- Set task:
Reproduce the data below word for word and keep every line in its original order. Leave the picture out of your answer.

- Listed entries:

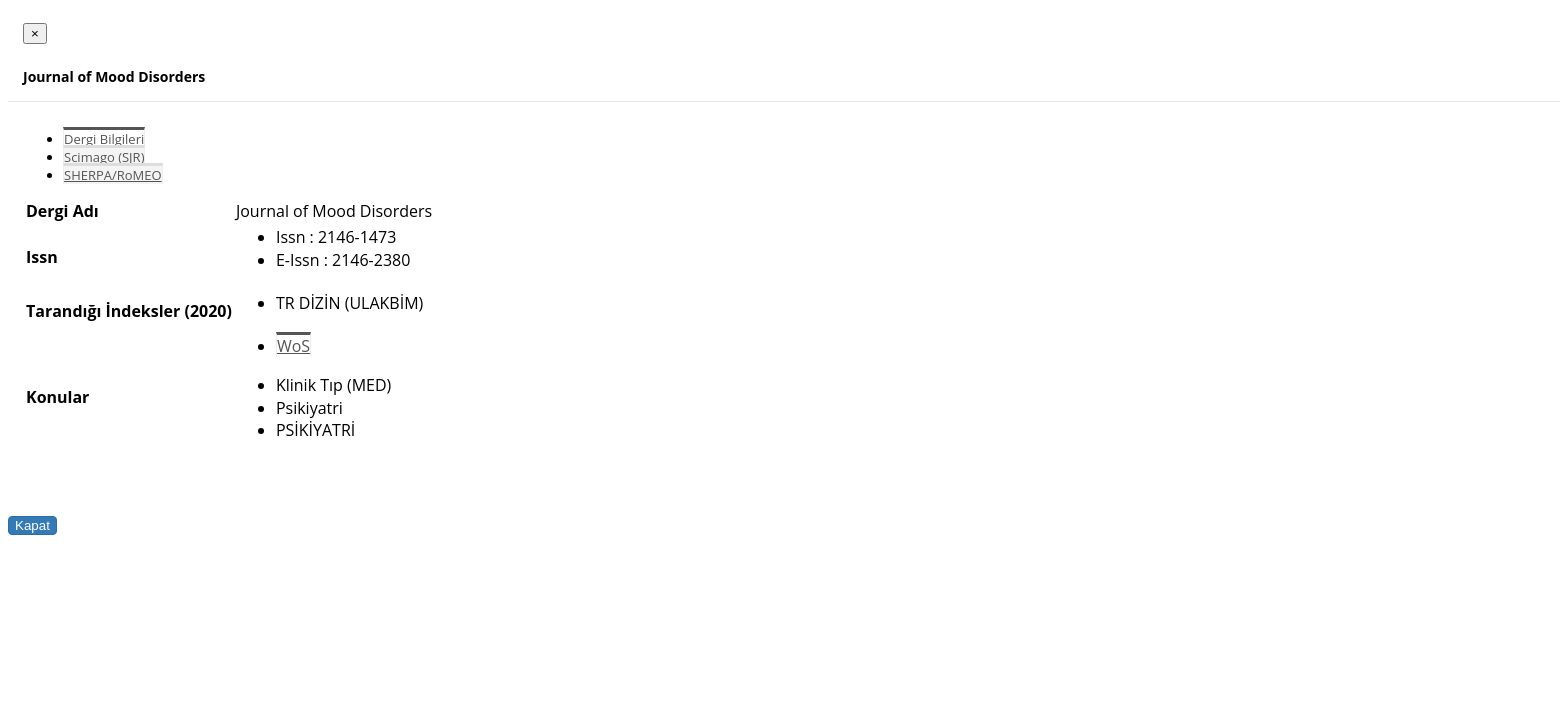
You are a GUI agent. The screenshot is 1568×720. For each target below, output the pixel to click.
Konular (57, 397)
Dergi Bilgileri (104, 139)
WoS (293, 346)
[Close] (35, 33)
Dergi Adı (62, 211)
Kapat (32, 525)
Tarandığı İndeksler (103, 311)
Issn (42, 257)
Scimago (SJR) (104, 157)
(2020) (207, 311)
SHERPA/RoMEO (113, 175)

- The completed task:
You are a GUI agent. The screenshot is 1568×720. For each target below, output the pixel to click.
Konular (57, 397)
Dergi Bilgileri (104, 139)
WoS (293, 346)
[Close] (35, 33)
Dergi Adı (62, 211)
Kapat (32, 525)
Tarandığı İndeksler (103, 311)
Issn (42, 257)
Scimago (SJR) (104, 157)
(2020) (207, 311)
SHERPA/RoMEO (113, 175)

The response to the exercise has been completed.